I do wonder if any of the hardcovers I gave away when we left Colorado ever made their way into some rich guy’s house so he’ll look better on Zoom calls.
Maybe fifteen years ago I ate at a “brewpub” in Raleigh, North Carolina. They had a bookcase that spanned an entire wall, with a sign telling diners to pick up something to read with their meal. I told the waitress I didn’t think I read fast enough to finish an entire book over lunch, and she said to just take it home and be welcome; they had a guy who came in every week and restocked the shelves.
At that time there were easily a dozen used book stores downtown, many of which left shelves out on the sidewalk with an “honor box” at night. I suspect their supplier picked through those.
Oddly, what was on the shelves at the pub wasn’t typical “last stop before the recycler” junk; lots of not-too-ancient fiction, classics, engineering texts, lots of history and political science, some textbooks…
That was just before the smartphone thing took off; I expect most patrons would be sitting there thumbing through Twitter and Facebook now.
“Books as decor”… one of the most maddening trends that I have noticed in the design world over the last several years is either/both…
… “spines in/backwards books”, because, you see the different colours clash with the overall ambience of the room…
https://www.elledecor.com/design-decorate/a15064781/backward-books-trend/
or
… grouping by colour/gradient, instead of author, topic or subject, because again, that “looks better”…
https://www.washingtonpost.com/lifestyle/home/organizing-books-by-color-which-camp-are-you-in/2015/08/03/e3688b04-37a1-11e5-9d0f-7865a67390ee_story.html
The “books as decor” thing has been with us for at least 20 years, since we started preparing our Arizona house for sale when we decided to move to Colorado. That was the era when “staging a house” became a broad thing and not a phenomenon limited to McMansions. Some stagers like books. Many don’t. When we were interviewing stagers for our Colorado house, one dimwit looked at our magnificent 12′ high library wall with rolling ladder and said, “The first thing you have to do is get rid of all these ugly books.”

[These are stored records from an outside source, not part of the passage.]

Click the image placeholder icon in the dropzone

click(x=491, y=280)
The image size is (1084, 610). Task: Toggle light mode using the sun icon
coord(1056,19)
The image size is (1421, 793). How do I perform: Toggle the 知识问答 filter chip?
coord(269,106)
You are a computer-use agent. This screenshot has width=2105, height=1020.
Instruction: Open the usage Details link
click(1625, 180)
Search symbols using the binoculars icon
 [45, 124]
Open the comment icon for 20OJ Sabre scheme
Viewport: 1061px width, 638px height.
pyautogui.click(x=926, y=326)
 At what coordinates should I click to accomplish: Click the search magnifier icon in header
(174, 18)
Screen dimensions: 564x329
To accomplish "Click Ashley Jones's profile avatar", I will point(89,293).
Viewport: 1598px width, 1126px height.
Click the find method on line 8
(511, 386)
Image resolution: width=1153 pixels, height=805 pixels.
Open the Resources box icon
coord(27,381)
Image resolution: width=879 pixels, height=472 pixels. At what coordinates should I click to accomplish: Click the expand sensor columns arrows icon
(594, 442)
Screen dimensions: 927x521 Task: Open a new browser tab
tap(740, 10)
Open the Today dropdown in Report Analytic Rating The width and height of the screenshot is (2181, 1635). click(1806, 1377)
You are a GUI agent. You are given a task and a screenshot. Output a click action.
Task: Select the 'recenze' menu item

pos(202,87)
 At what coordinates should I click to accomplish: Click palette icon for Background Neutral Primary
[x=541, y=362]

That is not something you say to Jeff Duntemann. Thank you, ma’am–and please go haunt somebody else’s house.
> silphium
We might need more than just one seed, but we know a *whole lot* more about botany than the ancients did. Specifically, we know about soil pH levels, trace element requirements, light/temperature sensitivity, and so forth. Some plants have some *weird* life cycles, sometimes relying on external factors for reproduction. And we even build complete artificial environments – greenhouses – for local environments some plants can’t tolerate.
Most of the video conference programs allow one to use a picture as a background. When I am in a bookish mood, I use one from the interior of the Bodleian. If you dream, dream big.